Last updated on January 6th, 2023
Choosing the right hook is an important, but often overlooked aspect of bluegill fishing. It can impact your ability to set the hook, as well as how well the fish stays on the hook. Correct hook selection can also lessen the chances of the fish swallowing the hook and causing damage or death to a fish you may plan to release.
With that in mind, let’s take a look at the different types and sizes of hooks for bluegill fishing, and what considerations to make when choosing the right one for your setup.
Eye – the eye of the hook is the small, round circle at the top end of the hook where you tie your fishing line.
Shank – the shank is the long, often straight part of the hook between the eye and the bend.
Bend – the bend of the hook, as the name implies, is where the hook forms a U shape at the bottom.

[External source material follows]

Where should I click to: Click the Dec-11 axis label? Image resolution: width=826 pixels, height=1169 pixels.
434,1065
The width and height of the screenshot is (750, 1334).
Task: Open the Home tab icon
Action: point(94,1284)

Point – the point is the sharp end of the hook that pierces the fish’s mouth.
Barb – the barb is the sharp projection opposite of the point that keeps fish from coming off the hook.
Gap – the gap is the distance between the point of the hook and the shank.
Styles of Hooks
Fishing hooks come in a wide variety of shapes and sizes. Fortunately for bluegill fishing, there are really only a few types of hooks you need to know: bait holder hooks, circle hooks, aberdeen hooks, and carlisle hooks. While the names may not be familiar to you, you’ll probably recognize the common shapes of these hooks.
Bait Holder Hooks
As the name implies, bait holder hooks are designed with one primary function in mind — keep your bait on the hook! They do this with small barbs along the shank of the hook which keep your bait from sliding off.
While the bait holder hook is effective at what it’s designed for, those barbs can cause additional damage to a fish when removing the hook from its mouth. If you plan on releasing some of the fish you catch, then you may want to consider one of the other hook options.
Circle hooks have a unique shape designed to hook fish in the corner of the mouth. As the name implies, instead of being the typical “J” shape, the bend on a circle hook sweeps around and points back toward the shank of the hook. The unique design reduces gut hooking and increases the odds of a released fish surviving.
The downside to circle hooks is that they take some time to get used to. You don’t want to set the hook in the same way you would with a traditional hook. Instead, you have to allow the fish to take the bait and then set the hook using steady pressure.
When I think of all the bluegill fishing I did growing up, it’s the Aberdeen hook that I remember using most. And it’s still my go-to for panfish. The Aberdeen hook is your traditional “J” shaped hook with a relatively long shank. The wire used for Aberdeen hooks is thin, which minimizes damage to the fish, and allows the hook to bend rather than break your line if you get it hung up in brush.
The Carlisle hook is very similar to the Aberdeen hook, but often with a longer shank and a more narrow bend. You’ll sometimes see them referred to as a cricket hook, but the long shank also makes it perfect for threading on worms. The biggest benefit to the Carlisle hook is that the narrow bend helps to keep your bait on the hook.
Best Size Hook for Bluegill
Hook size is another important factor when choosing the best hook for bluegill fishing. Choosing the correct hook size is critical to ensuring you’re able to set the hook, ensuring the fish stays on the hook, and ensuring you don’t end up killing a fish you intended to release.
Hook sizing can be a little confusing as there is no industry standard. That means that two hooks labeled the same size from two different manufacturers may not be the same size. In general, the smaller the number, the larger the hook. So a size 4 hook is much larger than a size 10 hook. Once you get to a size 1 hook the numbers then go to 1/0 (pronounced “one aught”), 2/0, 3/0, etc. So a 4/0 is bigger than a 3/0 and smaller than a 5/0.
Not confusing at all, huh?
The good thing for bluegill anglers is that they really only need to know and use a few hook sizes. In most cases, you’ll be using a hook somewhere between size 2 and size 10, with a size 6 hook being ideal.
Research on hook size out of Wisconsin found that large hooks (size 2 to 1/0) are more likely to hook a fish in the eye, and small hooks (sizes 10 to 14) were more likely to be swallowed, resulting in a gut hook. Size 6 hooks were found to be most effective in reducing the chances of fish injury or death.
When it comes to catching bluegill and other panfish, choosing the right hook is an important part of tackle selection. And while there is no single hook that is always the best choice, my hope is that this article will help you choose the right hook for your specific circumstances. If all else fails, you can’t go wrong with a size 6 Aberdeen!